そして、もっとも「ハマる」場所にパチッとはめこまれていきます。
「ハマる」は、文字通り形がぴったりくること。

ジグソーパズルを組み立てていると、「この位置にはこれだ!」とかなり高い確信をもってはめようとしてもうまくいかないことがあります。

ちょっと力を加えればはまらないこともないけれど、接続部分が微妙に浮き上がってしまったりして。

ピースがはまる位置は、ひとつだけなのです。はまりそうな位置はいくつもあるかもしれませんが、ぴったりくるのはひとつだけ。

そんなにぴったりくる位置なのに、しかしピースの側には「なんでここにいるんだ?」という気持ちがあふれることもある。なぜなら、全体の絵柄も、自分が絵柄のどの部分を構成しているのかも、ピース自体にはわからないからです。

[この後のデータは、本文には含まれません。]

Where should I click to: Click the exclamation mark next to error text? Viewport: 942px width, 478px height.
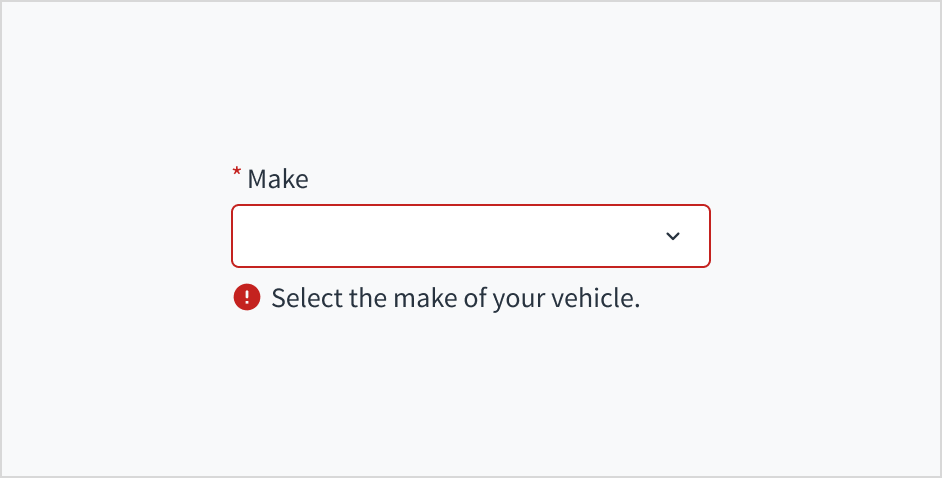coord(246,297)
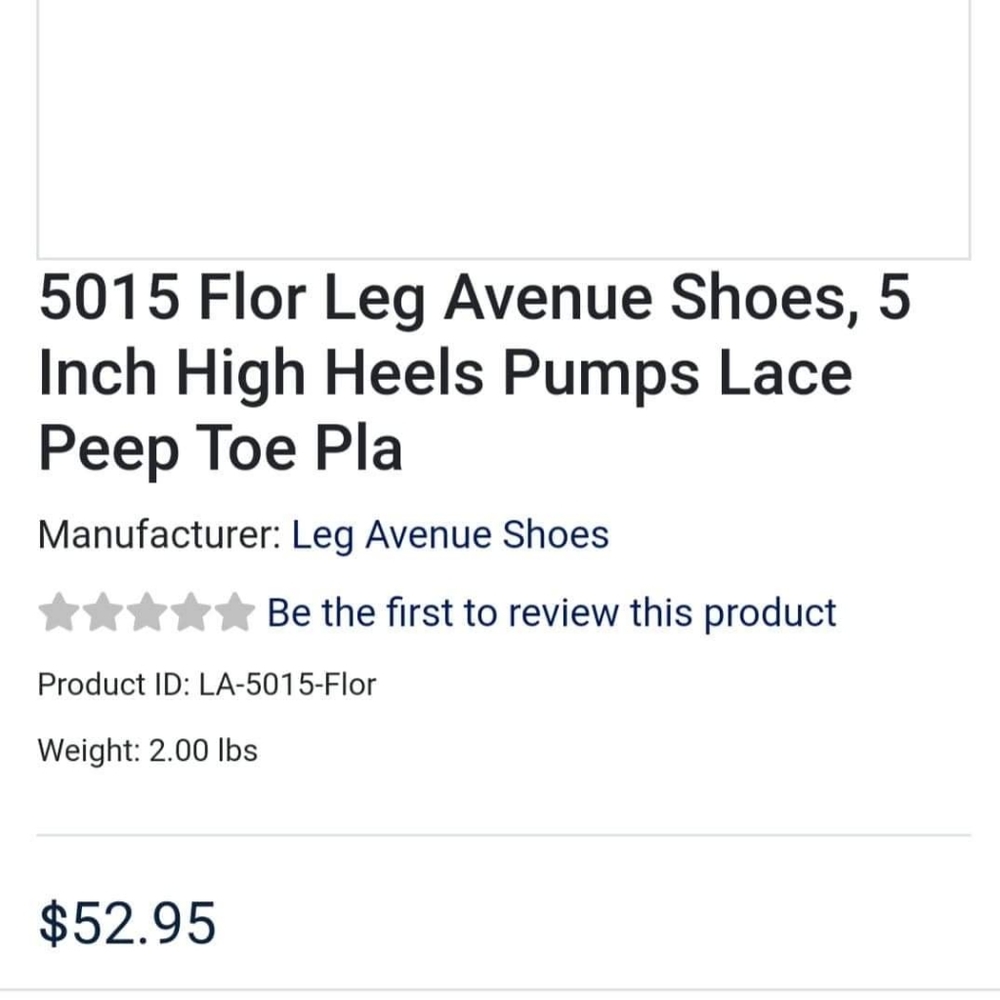Click the second rating star
The image size is (1000, 1000).
(x=102, y=613)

それでも、パズルを組み立てる側はわかっているのです。どんな美しい絵柄が完成するかを。だから、必要なところに必要なピースをパチパチと当てはめているのです。

実は、私たちはひとつひとつのピースであると同時に、ほんとうはパズルを組み立てる側でもあります。ピースであることに没頭するあまり、普段はそのことを忘れてしまっているのですけれど。

大アルカナ「隠者」はジグソーパズルを組み立てる側の視点を思い出さてくれます。